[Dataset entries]
- - - - -

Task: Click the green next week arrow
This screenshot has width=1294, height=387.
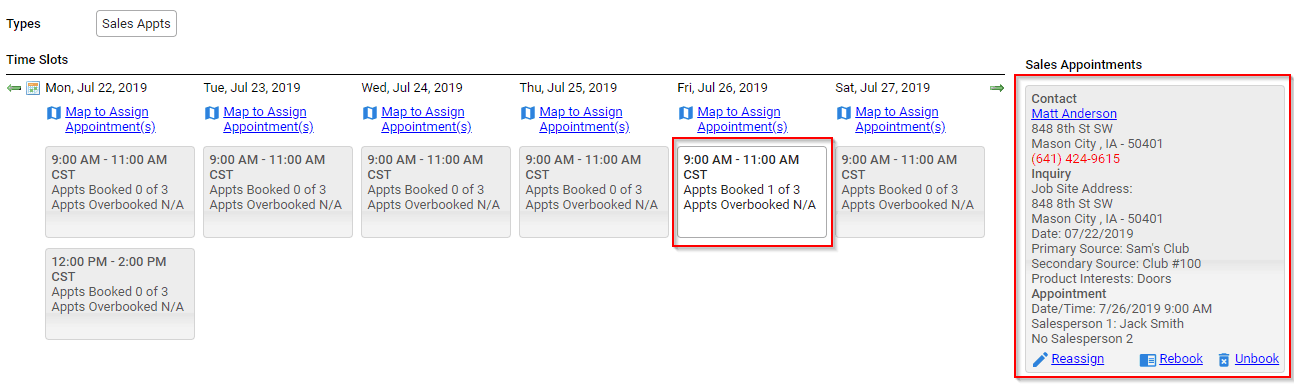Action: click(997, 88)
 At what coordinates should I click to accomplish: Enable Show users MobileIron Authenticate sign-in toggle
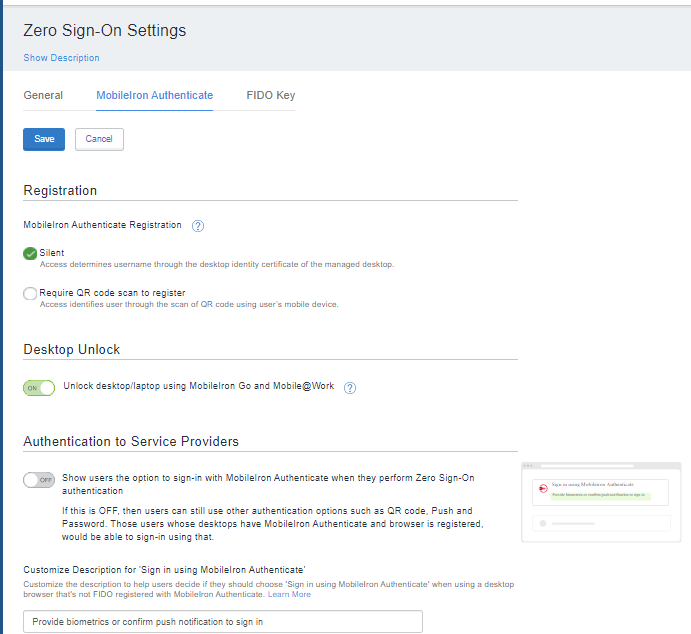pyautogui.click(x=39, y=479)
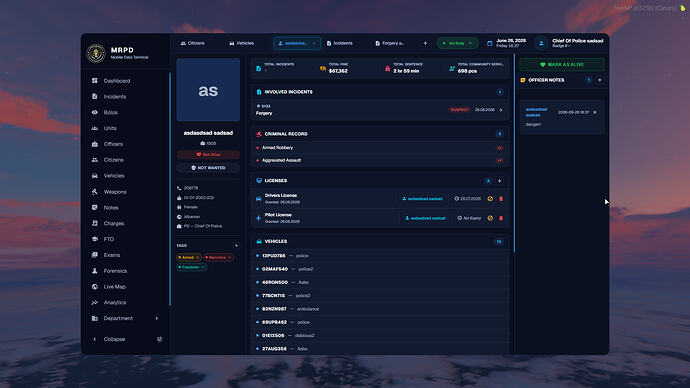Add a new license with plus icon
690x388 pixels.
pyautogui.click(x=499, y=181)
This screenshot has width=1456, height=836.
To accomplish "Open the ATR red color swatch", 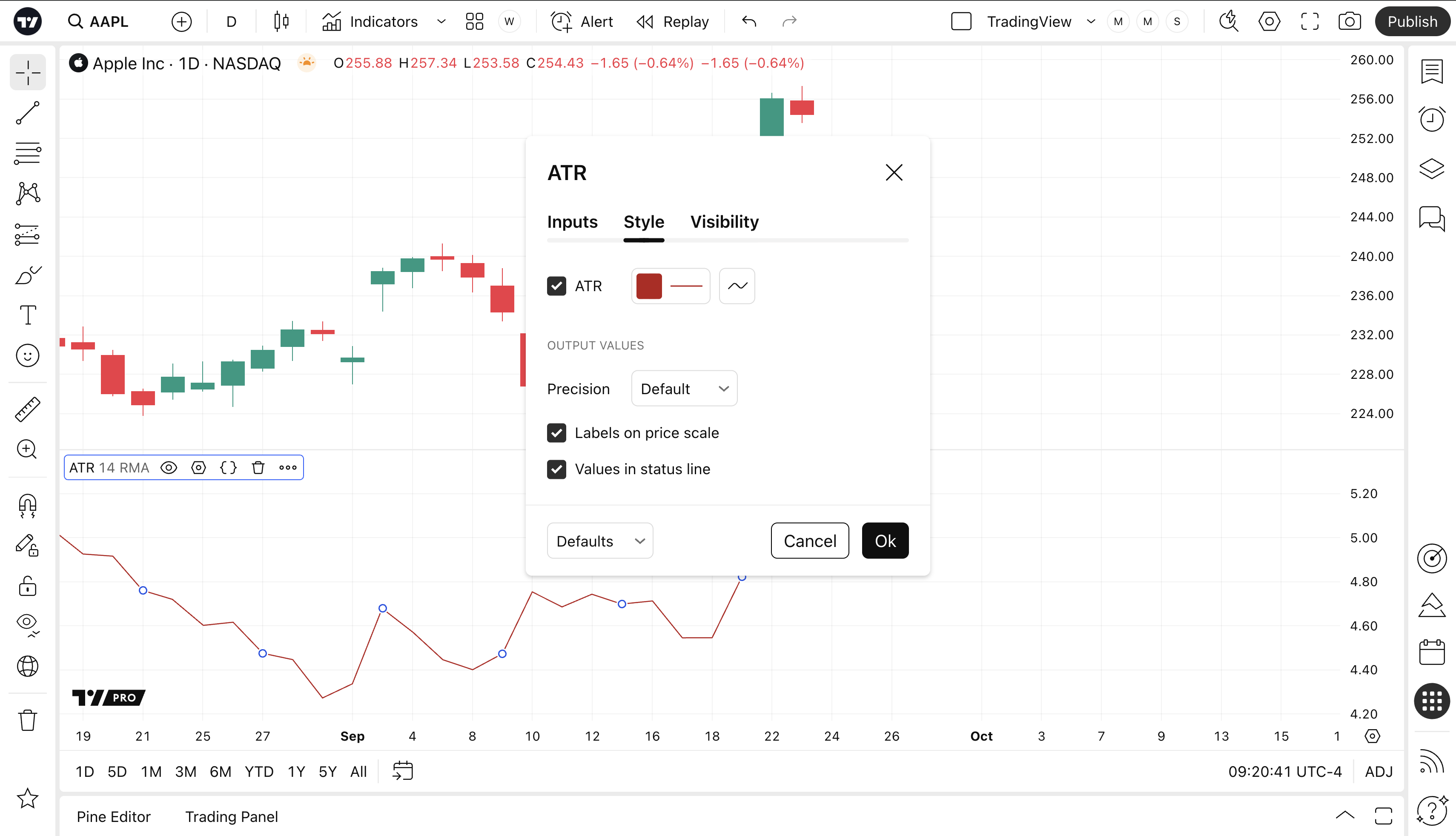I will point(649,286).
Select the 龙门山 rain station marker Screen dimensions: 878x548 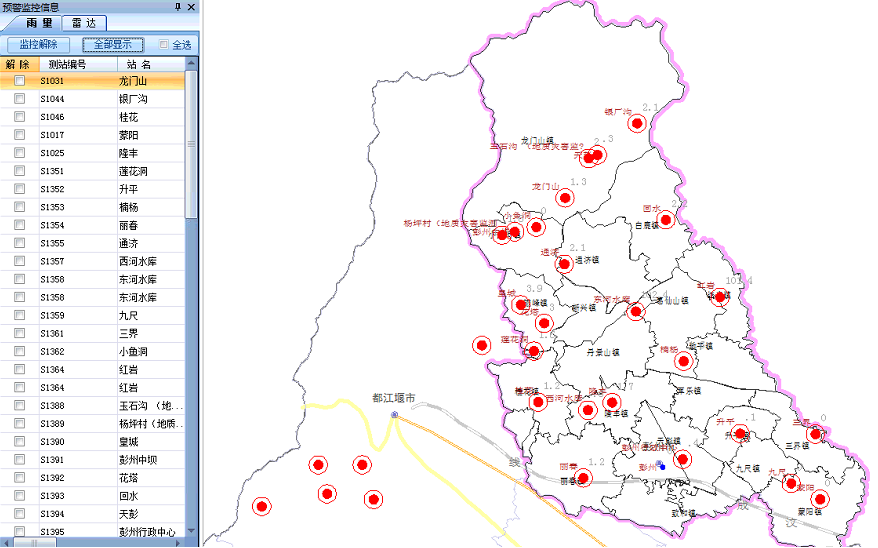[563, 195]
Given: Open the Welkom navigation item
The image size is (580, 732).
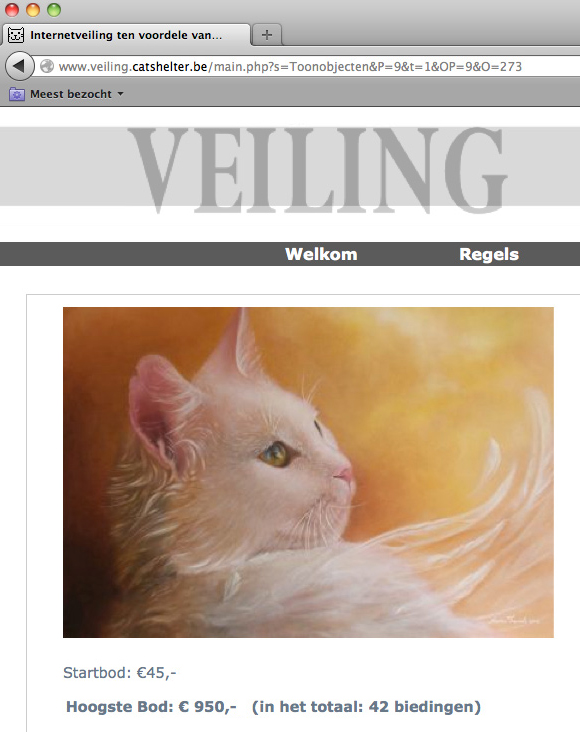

- - - - -

#### DESCRIPTION OF THE TASK:
In the entries above, which lines run from the one with "At what coordinates" up to and including the one with "This screenshot has width=1456, height=836."? Write them out exactly, without the pictures.

#### RESULT OF THE EXERCISE:
 At what coordinates should I click to accomplish: Enable Show users MobileIron Authenticate sign-in toggle
pyautogui.click(x=39, y=479)
Add a new license with plus icon
690x388 pixels.
pyautogui.click(x=499, y=181)
This screenshot has width=1456, height=836.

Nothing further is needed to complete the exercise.